Given text ->
───
Randomized PCA algorithms, as I've discussed recently, are awesome. Empirically, two (or more) pass algorithms seem necessary to get really good results. Ideally, one could just do one pass over the data with a (structured) randomness down to some computationally suitable dimension, and then use exact techniques to finish it off. In practice this doesn't work very well, although the computational benefits (single pass over the data and low memory usage) sometimes justifies it. Two pass algorithms use the first pass to construct an orthogonal basis, and then use that basis for the second pass. In addition to that extra data pass, two pass algorithms require storage for the basis, and an orthogonalization step. If the original feature dimensionality is $p$ and the number of desired components is $k$ than the storage requirements are $O (p k)$ and the orthogonalization step has time complexity $O (p k)$. If $O (p k)$ fits in main memory, this is not a problem, but otherwise, it can be a bother as essentially a distributed QR decomposition is required.
───
What you are asked to do ->
Extend the post about randomized PCA algorithms, picking up right after its last sentence.

Source excerpt ->
───
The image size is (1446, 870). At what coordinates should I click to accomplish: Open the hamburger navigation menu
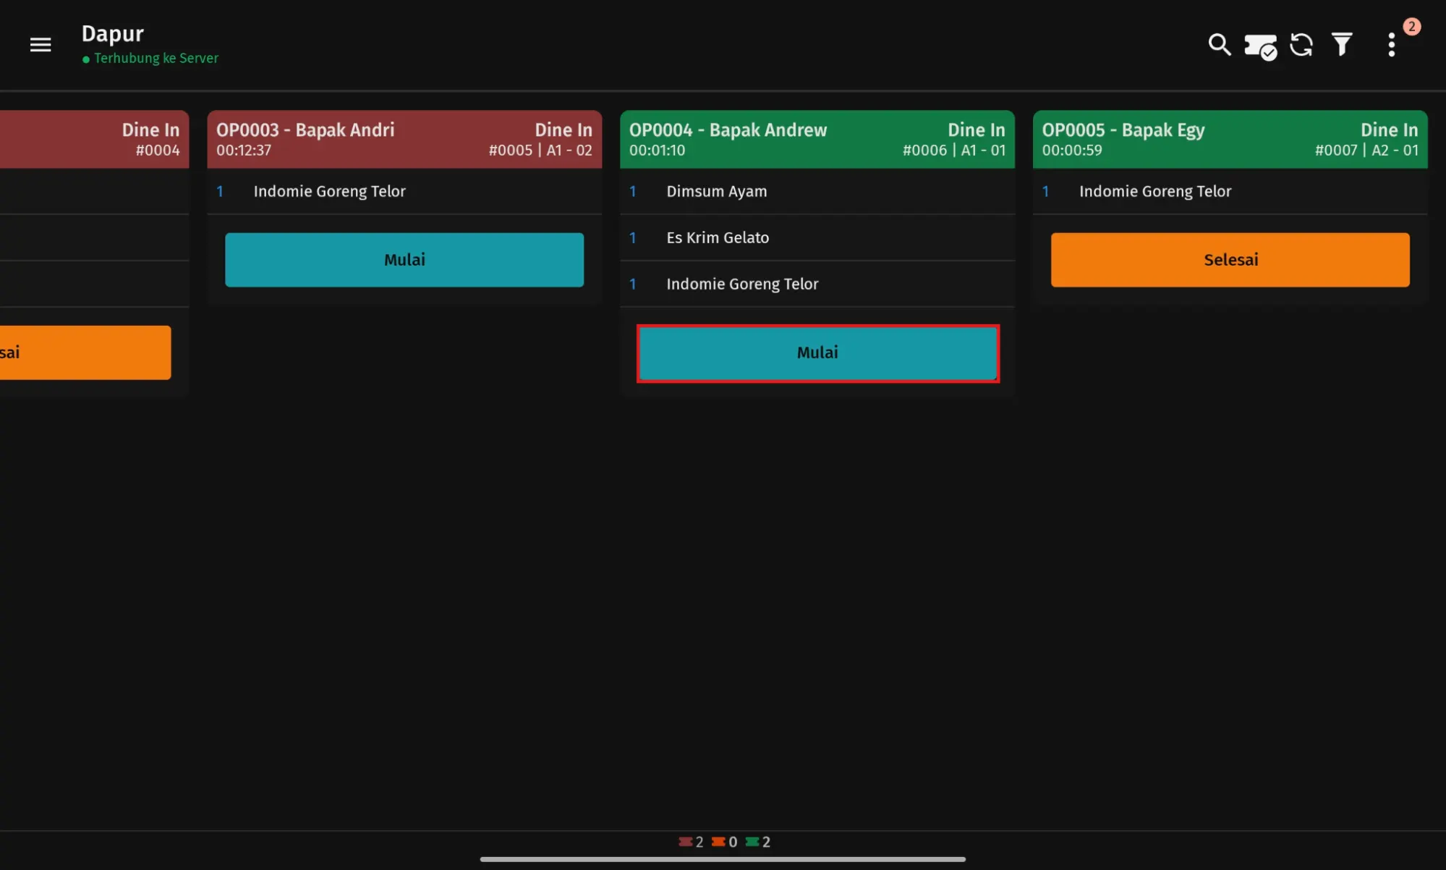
───
Reply ->
The hashing trick (more generally, structured randomness) can provide a bridge between the two extremes. The idea is to use structured randomness to reduce the feature dimensionality from $p$ to $d$, such that $O (d k)$ fits in main memory, and then use a two pass randomized algorithm. This can be seen as an interpolation between a one pass algorithm leveraging structured randomness and a traditional two-pass algorithm. Practically speaking, we're just trying to use the available space resources to get a good answer. We've found hashing to be a good structured randomness for sparse domains such as text or graph data, while other structured randomness (e.g., subsampled Hartley transforms) are better for dense data. When using hashing, other conveniences of the hashing trick, such as not needing to know the feature cardinality of the input data apriori, are inherited by the approach.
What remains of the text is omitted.